### RECORD SET
○ ○ ○ ○ ○
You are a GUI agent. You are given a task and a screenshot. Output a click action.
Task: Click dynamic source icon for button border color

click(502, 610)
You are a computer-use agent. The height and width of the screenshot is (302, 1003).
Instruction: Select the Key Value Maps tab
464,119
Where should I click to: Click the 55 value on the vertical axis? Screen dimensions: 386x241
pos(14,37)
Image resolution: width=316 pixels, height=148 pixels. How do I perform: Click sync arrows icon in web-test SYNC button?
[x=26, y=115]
○ ○ ○ ○ ○
### AIM OF THE EXERCISE
Render the lines above as a Markdown table with two columns, Row and Line. Number each row in sequence and leave out blank lines.

### FINAL ANSWER
| Row | Line |
|---|---|
| 1 | You are a GUI agent. You are given a task and a screenshot. Output a click action. |
| 2 | Task: Click dynamic source icon for button border color |
| 3 | click(502, 610) |
| 4 | You are a computer-use agent. The height and width of the screenshot is (302, 1003). |
| 5 | Instruction: Select the Key Value Maps tab |
| 6 | 464,119 |
| 7 | Where should I click to: Click the 55 value on the vertical axis? Screen dimensions: 386x241 |
| 8 | pos(14,37) |
| 9 | Image resolution: width=316 pixels, height=148 pixels. How do I perform: Click sync arrows icon in web-test SYNC button? |
| 10 | [x=26, y=115] |